- [DOCUMENT TEXT]:
·····
English

WSWS arts editor David Walsh discusses art and the present political situation

During a visit to San Francisco to attend the annual international film festival, David Walsh spoke to a receptive audience on the significance of the SEP election campaign and the current cultural and political situation in the United States. The meeting—held at San Francisco State University—drew a diverse group, made up of members of various professions including healthcare, education and auto mechanics, with participants ranging from age 17 to 74.

The lecture was followed by a lively discussion, which carried on until 10 p.m., well after the meeting ended. The topics of discussion ranged from a consideration of the increasingly volatile love/hate of the American public for celebrities, in particular Barry Bonds, the character of the new film on the September 11 terrorist attacks (Flight 93) to the relatively low-level of historical understanding among college students.

Nearly all the meeting’s participants offered to volunteer their time to the SEP election campaign, making donations and purchasing over $100 worth of pamphlets and books.

Walsh began by drawing a parallel between the political complacency which followed the post-World War II boom period in the US to that of the pre-1914 period. “Some of the notions that arose in the period of economic expansion from 1871 to 1914 bear a resemblance to the illusions produced during the decades following the end of World War II in 1945.” He located the material root of these notions by analogizing to the present international situation, “the jockeying for position by the various great powers (today in Europe, America and Asia), the creation of alliances that may or may not endure, the entry of new economic powers (such as China and India) and the growth of intense economic rivalries that cannot be resolved within the old status quo, colonial adventures that threaten to burst into wider conflagrations (Iraq, Iran), a furious growth of armaments.”
·····
- [STORED ROWS]:
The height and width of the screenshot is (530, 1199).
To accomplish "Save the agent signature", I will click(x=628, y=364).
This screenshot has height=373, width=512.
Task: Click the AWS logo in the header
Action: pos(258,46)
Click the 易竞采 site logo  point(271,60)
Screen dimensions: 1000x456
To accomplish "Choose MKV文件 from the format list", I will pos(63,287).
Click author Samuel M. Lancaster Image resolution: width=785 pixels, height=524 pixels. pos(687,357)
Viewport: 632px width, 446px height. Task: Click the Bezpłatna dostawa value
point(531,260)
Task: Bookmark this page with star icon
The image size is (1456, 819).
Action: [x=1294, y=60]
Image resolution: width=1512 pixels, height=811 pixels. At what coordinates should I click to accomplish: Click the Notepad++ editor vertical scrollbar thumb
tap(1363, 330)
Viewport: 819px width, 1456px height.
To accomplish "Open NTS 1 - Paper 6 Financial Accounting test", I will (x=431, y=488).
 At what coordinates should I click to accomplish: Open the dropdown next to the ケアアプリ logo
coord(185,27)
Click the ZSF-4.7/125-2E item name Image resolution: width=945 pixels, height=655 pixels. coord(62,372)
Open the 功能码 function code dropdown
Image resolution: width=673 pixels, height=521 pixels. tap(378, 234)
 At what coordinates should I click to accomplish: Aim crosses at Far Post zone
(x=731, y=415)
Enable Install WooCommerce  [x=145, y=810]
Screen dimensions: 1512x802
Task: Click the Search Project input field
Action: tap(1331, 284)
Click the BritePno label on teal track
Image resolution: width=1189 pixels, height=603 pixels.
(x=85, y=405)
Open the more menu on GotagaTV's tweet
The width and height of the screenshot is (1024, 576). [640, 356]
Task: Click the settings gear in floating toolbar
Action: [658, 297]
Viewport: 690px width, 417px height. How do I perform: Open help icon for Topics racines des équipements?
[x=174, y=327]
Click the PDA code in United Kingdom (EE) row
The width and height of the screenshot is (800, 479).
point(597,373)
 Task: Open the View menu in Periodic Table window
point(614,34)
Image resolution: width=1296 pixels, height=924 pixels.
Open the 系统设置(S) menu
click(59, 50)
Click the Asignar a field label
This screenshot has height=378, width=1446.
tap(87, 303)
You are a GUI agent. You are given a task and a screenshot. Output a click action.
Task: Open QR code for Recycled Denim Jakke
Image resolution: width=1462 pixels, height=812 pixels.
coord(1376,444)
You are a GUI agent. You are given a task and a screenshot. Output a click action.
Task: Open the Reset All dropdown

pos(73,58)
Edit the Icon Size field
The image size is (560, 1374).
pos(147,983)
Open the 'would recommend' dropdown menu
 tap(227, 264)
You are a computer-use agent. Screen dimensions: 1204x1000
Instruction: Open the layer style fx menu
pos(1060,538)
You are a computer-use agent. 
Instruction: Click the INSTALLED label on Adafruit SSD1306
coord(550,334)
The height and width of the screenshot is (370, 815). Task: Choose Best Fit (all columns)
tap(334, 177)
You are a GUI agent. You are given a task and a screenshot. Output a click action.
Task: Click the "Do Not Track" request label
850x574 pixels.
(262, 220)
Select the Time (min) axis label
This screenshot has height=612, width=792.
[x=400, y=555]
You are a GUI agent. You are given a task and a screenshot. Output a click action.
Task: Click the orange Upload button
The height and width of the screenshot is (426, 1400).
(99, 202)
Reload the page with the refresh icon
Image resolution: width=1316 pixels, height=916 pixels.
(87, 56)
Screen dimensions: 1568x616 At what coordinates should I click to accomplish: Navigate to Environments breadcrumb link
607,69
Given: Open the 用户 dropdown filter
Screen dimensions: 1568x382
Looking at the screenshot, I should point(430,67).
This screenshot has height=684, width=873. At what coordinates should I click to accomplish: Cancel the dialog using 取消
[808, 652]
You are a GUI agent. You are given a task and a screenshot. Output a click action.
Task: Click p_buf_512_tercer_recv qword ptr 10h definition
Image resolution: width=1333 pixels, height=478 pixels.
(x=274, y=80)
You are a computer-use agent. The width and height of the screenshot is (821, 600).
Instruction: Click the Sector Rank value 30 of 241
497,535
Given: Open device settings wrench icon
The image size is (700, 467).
·····
- [REQUIREMENTS]:
A. Answer these questions using the report on David Walsh's talk.
(i) At which university was the meeting held?
(ii) Until what time did the discussion continue?
(iii) Which years does Walsh give for the period of economic expansion before World War I?
B. Carry on the report on David Walsh's talk from the point where it stops.
The records have no connection to the report on David Walsh's talk.

- [ANSWERS TO THE PROBLEMS]:
A.
(i) San Francisco State University
(ii) 10 p.m.
(iii) 1871 to 1914

B.
Walsh quoted from Trotsky’s core analysis of WWI: “The present war is at bottom a revolt of the forces of production against the political form of nation and state. It means the collapse of the national state as an independent economic unit.” He pointed to the revolutionary opportunities created by this enduring contradiction and the increased urgency of a socialist political intervention. “These words should have the most immediate meaning to us. The unprecedented globalization of recent decades has raised the conflict between the forces of production and the nation-state system to new heights. This conflict is the objective ground for a new wave of revolutionary struggles.”

Counterposing popular resistance to attacks on the standard of living in France to the imperialist slaughter in Iraq and the possibility of a nuclear strike on Iran, Walsh pointed to the two roads that lay before working people internationally, saying, “The alternatives before the world’s population are socialism or barbarism.”

Walsh prefaced his lecture on art and culture with an appeal to the supporters in attendance. “The Socialist Equality Party is intervening in the 2006 elections to offer an alternative: the perspective of international socialism. We are fighting to place a candidate on the ballot in the 29th Congressional District in California and we encourage everyone here to participate in that campaign. The most pressing question in the US is the building of a socialist alternative to the present political set-up”

“Light, more light”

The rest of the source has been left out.